Я пошла к двери и вдруг почувствовала, как его руки обвили мою талию сзади, я прижалась к нему спиной и закрыла глаза. Секунды счастья, дерзкие, наглые, ворованные секунды. Дикий риск и бешеный адреналин.
— Думал о тебе каждую минуту, маленькая, — прошептал так тихо, но я услышала сердцем.
— Вы свободны, больной.
Я оторвалась от него таким невероятным усилием воли, что душу на части разрывало. Распахнула дверь.
— Когда у вас тут обед привозят?
Дежурный отложил газету:
— Через четверть часа. Проголодались?
— Еще как, — за меня ответил Артур, и от его слов кровь бросилась мне в лицо. Я знала, что он имел ввиду. Чернышева не изменит даже тюрьма. Несмотря на всю трагичность нашего положения, я улыбнулась. Он неисправим.
Я пребывала в странной эйфории. Наверное, то же самое испытывает человек, когда посреди пустыни ему удается добыть глоток воды и хоть он понимает, что скоро эта живительная влага закончится, и он снова начнет умирать от жажды, он радуется каждой выпитой капле.
Я уже собиралась домой, последний раз обошла всех пациентов. Дала обезболивающее Ветлицкому и парню с переломанным пальцем. Как вдруг появился Рыжов.
— Анечка, Григорий Сергеевич за вами прислал, он вас ожидает у себя в кабинете.

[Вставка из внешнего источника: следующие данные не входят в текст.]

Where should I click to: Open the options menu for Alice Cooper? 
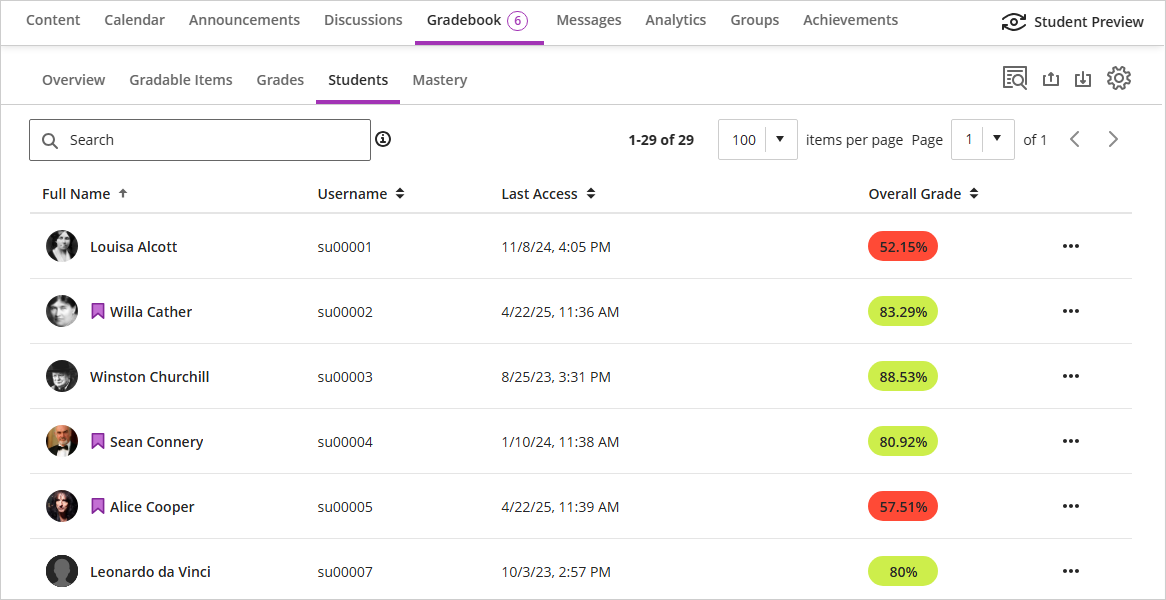[1071, 507]
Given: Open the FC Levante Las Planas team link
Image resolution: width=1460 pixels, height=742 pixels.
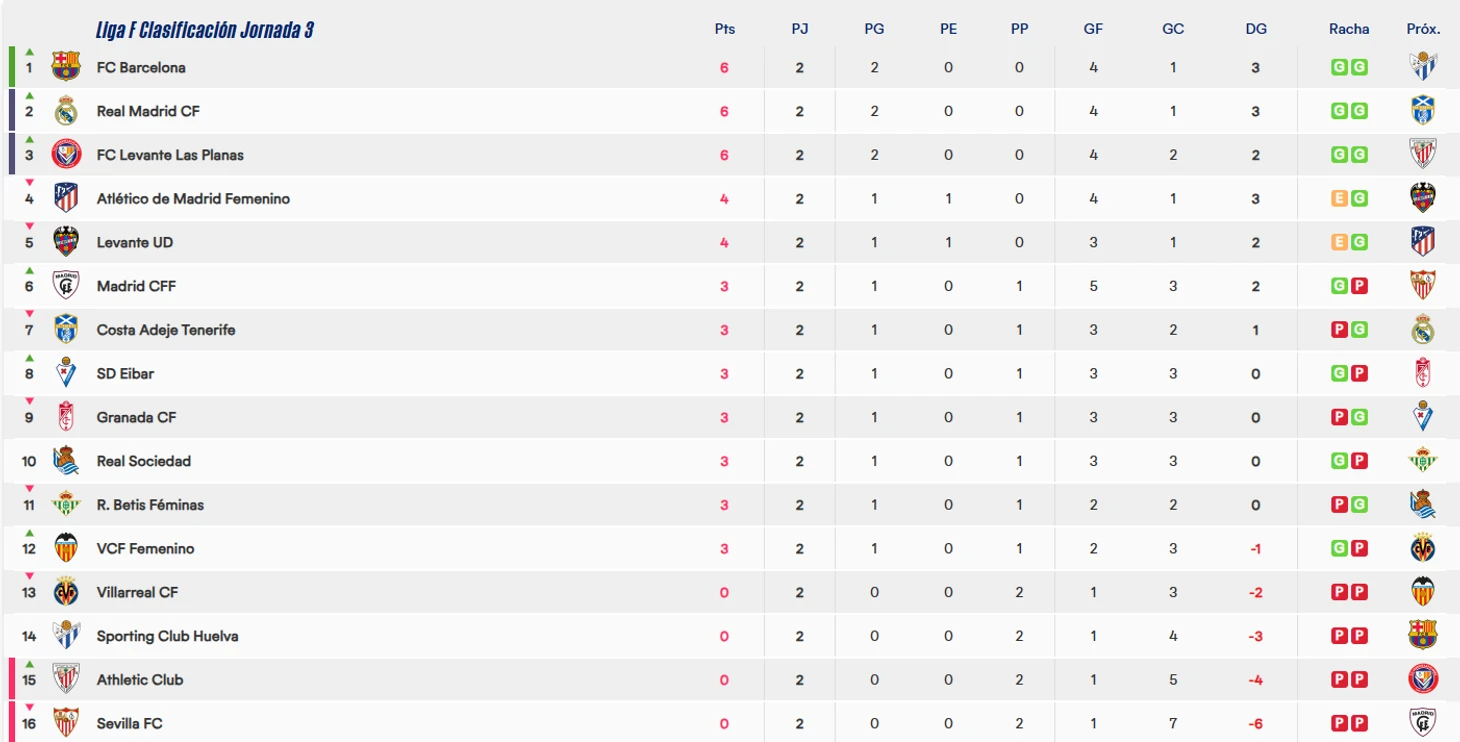Looking at the screenshot, I should click(170, 155).
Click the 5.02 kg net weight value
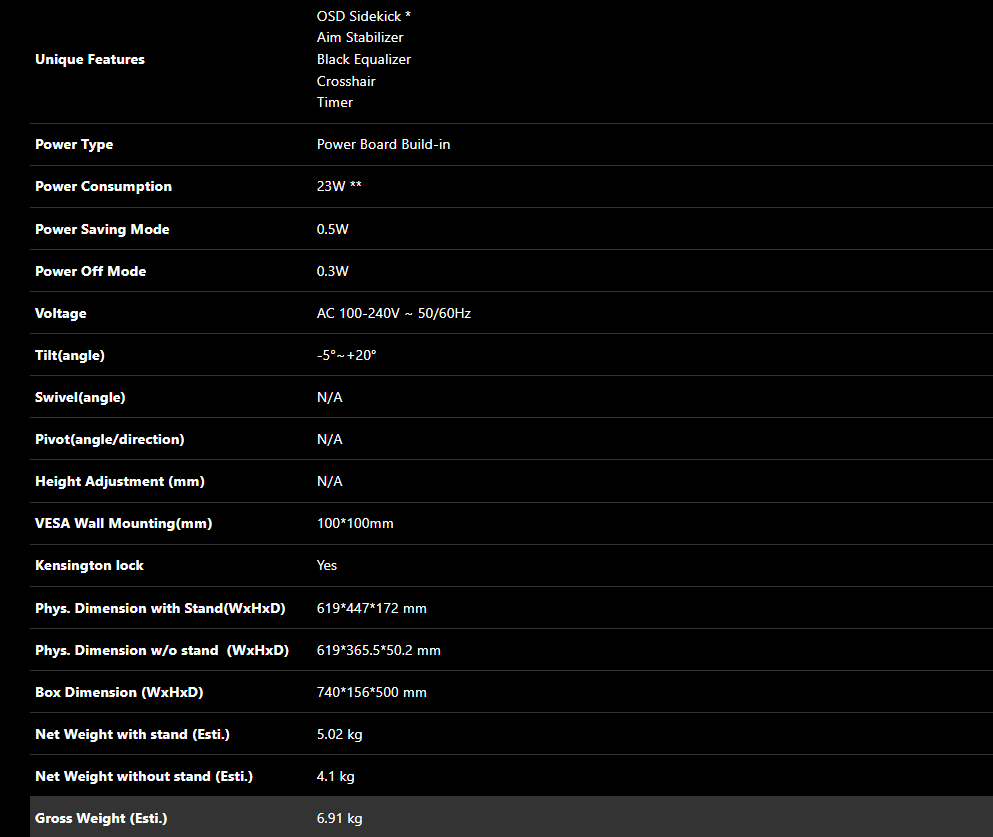 pyautogui.click(x=339, y=735)
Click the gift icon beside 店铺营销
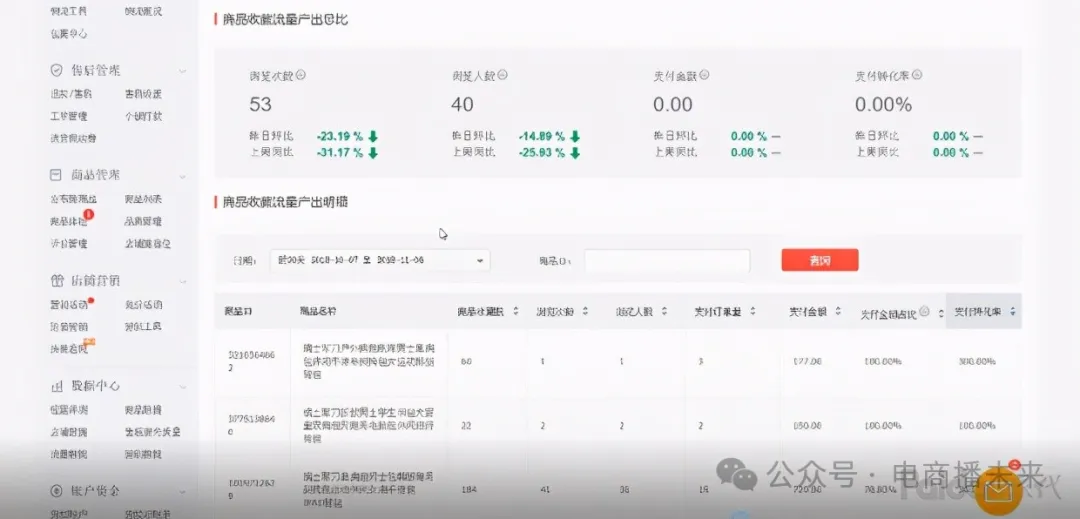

Я бросила взгляд на Артура. Тот не смотрел на нас, он постукивал подушечками пальцев по тумбочке. Ветлицкий многозначительно присвистнул.
"Началось" — подумала я.
Сегодня подполковник Фомин Григорий Сергеевич пребывал в гораздо лучшем настроении, чем когда мы с ним беседовали в последний раз. Он вежливо поздоровался, галантно предложил мне чашку чая. Я отказалась. Такие резкие перемены мне не нравились.
— Как ты устроилась, Анечка? Слышал, что уже успела влиться в наш маленький коллектив? Семеныч доволен тобой, сегодня с ним разговаривал. Сказал толковая медсестра, несмотря на то, что молоденькая.
— Стараюсь, Григорий Сергеевич. Я ведь на врача хочу дальше учиться.
— У тебя непременно все получится, Анечка. Ну, так как рабочий день прошел? Слышал у тебя теперь новый пациент? Как себя ведет Чернышев?
Я насторожилась. Что это? Просто любопытство или дежурный доложил о том что уединились?
— У него острая форма пиелонефрита. Ждем анализов из лаборатории.
— Я не о здоровье интересовался, а о самом больном. Как ведет себя? Чернышев довольно опасный преступник и совершенно непредсказуемый человек. Ты справляешься?
— Да. Со мной они вроде все вежливые.
Григорий Сергеевич набросил плащ.
— Давай я домой тебя подброшу, по дороге поговорим.
Я не смела отказаться. Мне нужно было втереться к нему в доверие, чтобы расслабился, стал откровеннее.
— Ой, спасибо. Если только вам по пути.